Originally posted by user440 I am new (again) to the SLR world and my indoor pictures are really hit and miss. I have typically pretty good composition (framing) but need help on 'SLR's for Dummies' on making the appropriate manual setting on my camera. The main problems I have had:
- Color (?white balance?) - I'm getting a lot of 'yellowish' pictures when shooting indoors with incandescent bulbs.
- Lighting adjustment - Getting a good balance between flash overexposure of the subject and photos that are too dark.
I really need a good primer on understanding F-Stops, and other SLR functions. Any suggestions?
I can easily post some 'bad' examples if it is helpful.
I have a few quick suggestions.
#1. Get a copy of Bryan Peterson's book Understanding Exposure (Revised Edition) and work your way through it slowly with your camera at your side while you read. It's excellent.
#2. Be aware that you can adjust the strength of the flash. I find this VERY useful. Get to this setting by clicking the Menu button, selecting the Rec. Mode menu set, then "Flash Exp. Comp." Move it to a negative value and experiment. Shooting indoors and fairly close (say, dinner guests) I find that lessening the flash strength really makes for more natural photo. On the other hand, the other night I was shooting an owl in our backyard and I pushed the flash up all the way.
#3. Try playing with the white balance settings: Fn > left arrow on the selector, then up or down. Indoors at home, you should probably try "Tungsten" if you're shooting without the flash, or "Flash" if you are shooting with the flash. But this takes some experimentation. I'm finding that AWB (auto white balance) works about as well as my picking one of the presets; and custom white balance works even better. Setting custom white balance is pretty easy, especially if you have the
expocap or one of the similar products from ExpoImaging. The expocap goes on the camera like a lens cap. You use it for five seconds to snap the shutter during the process of setting up a custom white balance, then take it off and put it away. I used it the other day shooting inside a gymnasium in bad light and it did a pretty good job, better than I think I could have done myself with a sheet of white or gray paper. Unfortunately it's not free.
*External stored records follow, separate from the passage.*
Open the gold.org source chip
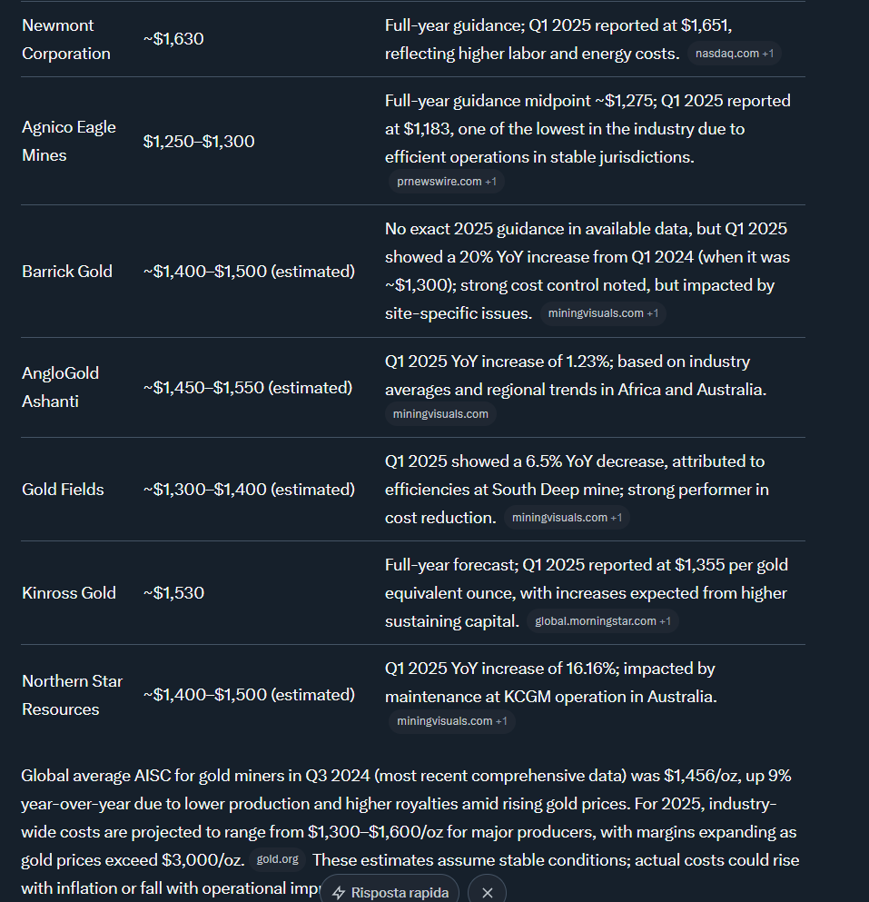Viewport: 869px width, 902px height. (x=276, y=859)
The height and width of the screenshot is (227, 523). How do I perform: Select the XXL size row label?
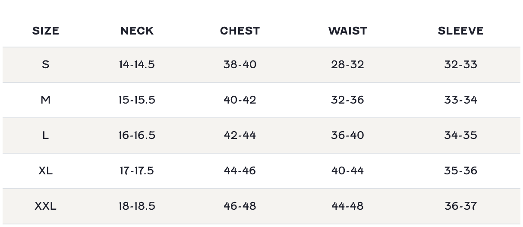(46, 206)
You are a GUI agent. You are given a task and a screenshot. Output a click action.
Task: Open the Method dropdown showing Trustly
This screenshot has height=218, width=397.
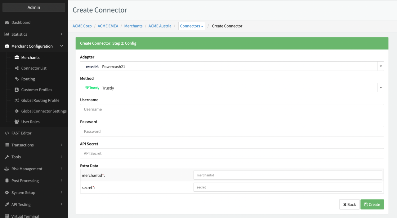[232, 88]
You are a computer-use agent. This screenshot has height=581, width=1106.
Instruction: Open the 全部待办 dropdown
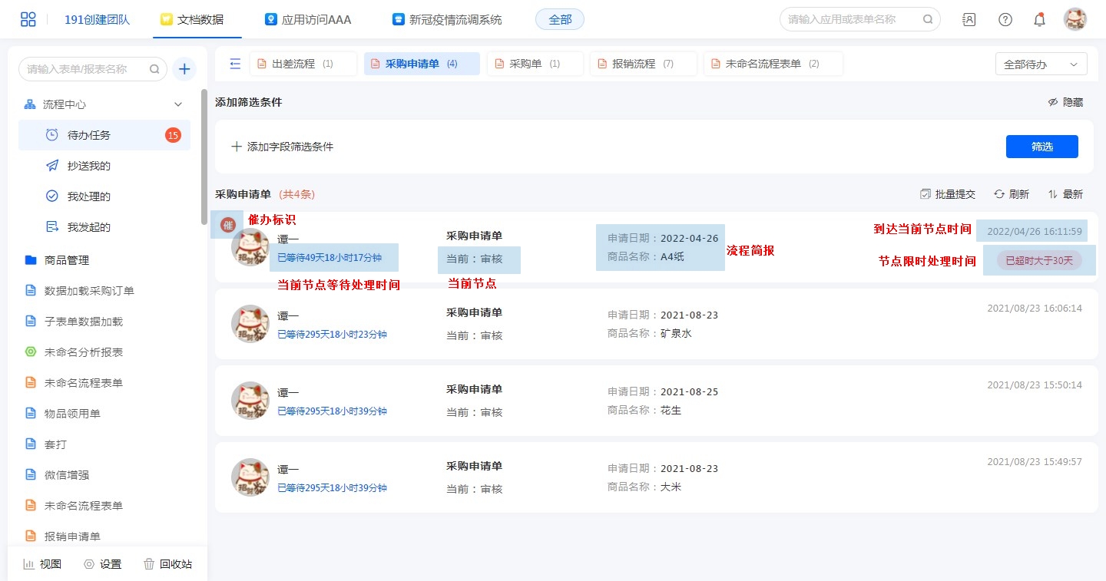[1041, 64]
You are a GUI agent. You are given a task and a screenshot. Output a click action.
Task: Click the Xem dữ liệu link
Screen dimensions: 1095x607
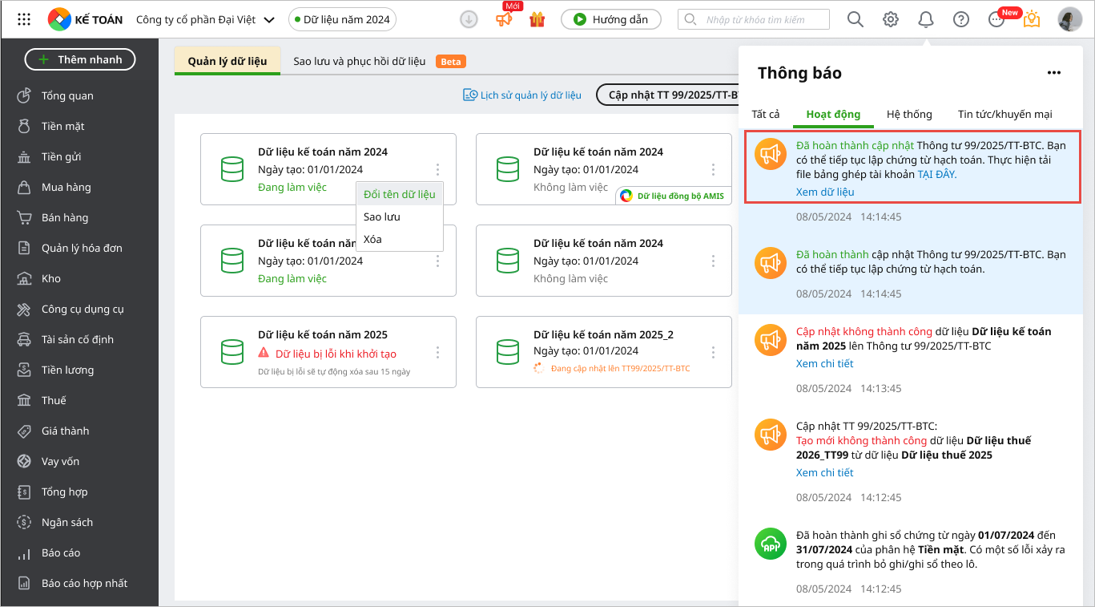[824, 192]
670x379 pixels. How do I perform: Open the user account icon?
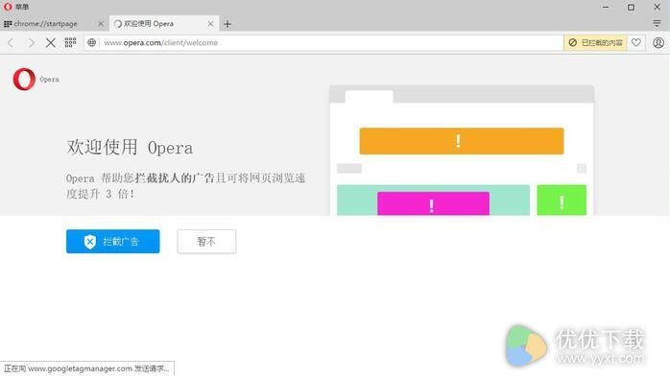pos(658,43)
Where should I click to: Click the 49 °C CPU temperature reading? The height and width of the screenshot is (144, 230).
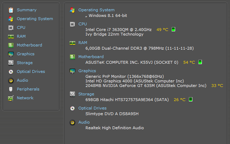[x=162, y=30]
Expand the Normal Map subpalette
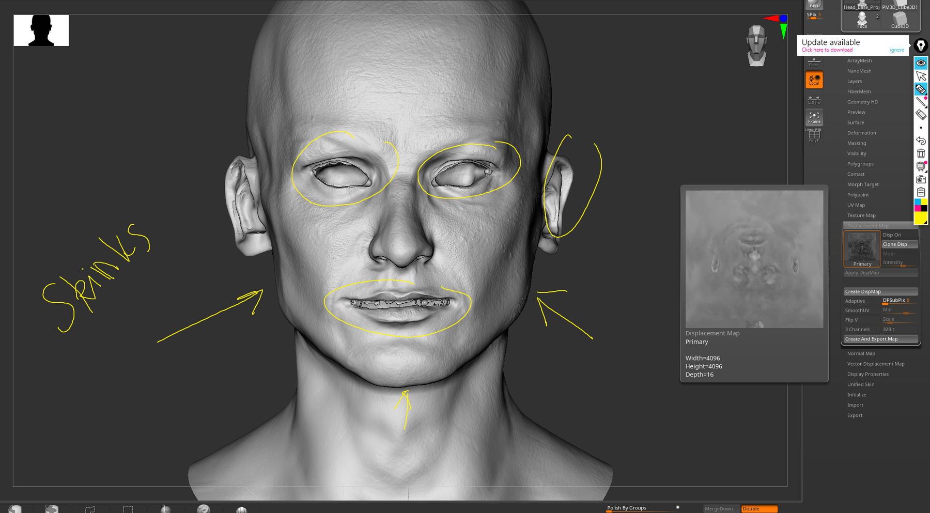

#4. In your photo management software, you might have an adjustment for either white balance or color temp. In Picasa 2.5, for example, it's the slider for Color Temp. Experiment with that and see if you can fix some of your existing yellowish shots. You can do even more if you shoot Raw and learn how to correct in post-processing. Nevertheless I think it's a good idea to make your shots as close to perfect to start with.
#5. As for the relationship between aperture (f-stop) and shutter speed, well, the CONCEPTS are not all that difficult. Peterson's book talks about them at length and gives examples, and you can easily test it yourself. The aperture is the size of the "hole" that lets light get to the camera's sensor. Big aperture = f-stop with small numbers (say, f/3.7) because the f-stop is actually a ratio or fraction, and remember that with a fraction of the type 1/X, the bigger X is, the smaller the fraction is: 1/2 > 1/3 > 1/4, etc. The shutter speed is simple to understand: it's how long the shutter lets light go through the aperture. Think of light as if it were water going into a bucket. For the perfect picture, you always need to get exactly half a gallon of water (er, light) into the container (the sensor). If the aperture is wide open, then it takes a very short time to get that amount of light. If the aperture is just a teeny weeny hole, then it takes longer to get the same amount of light to the sensor.
#6. Although you did not mention it, the last issue here - not to be forgotten - is the sensitivity of the sensor, which is represented by the ISO setting. If a shot is properly exposed at (say) f/8 + 1/500s + ISO 200, then increasing the ISO to 400, which makes the sensor twice as sensitive, will cause the picture to become OVERexposed. You're letting in the same amount of light (that's controlled by the aperture and shutter) but the sensor is twice as touchy.
I used to recommend that beginners (like me) put the camera on P and start shooting. You can certainly do that. But Peterson (#1 above) recommends against it. You don't learn anything shooting in P mode. I'd recommend now that you set the camera to Av (aperture value) mode, set the aperture to 8.0, and then see if the camera offers a reasonable shutter speed automatically. If the camera tells you the shutter speed is less than 1/60s for a shot in which the subject is fairly still, then open the aperture by lowering that f-stop to 7.1 or 6.3 or 5.6, until you get a shutter speed you can live with. If you're trying to shoot a subject that's moving fast, open the aperture all the way (down to f/3.7 if possible) and see if the camera calculates a shutter speed that will work. If it doesn't, THEN increase the ISO one level (from 200 to 400) and see if that helps.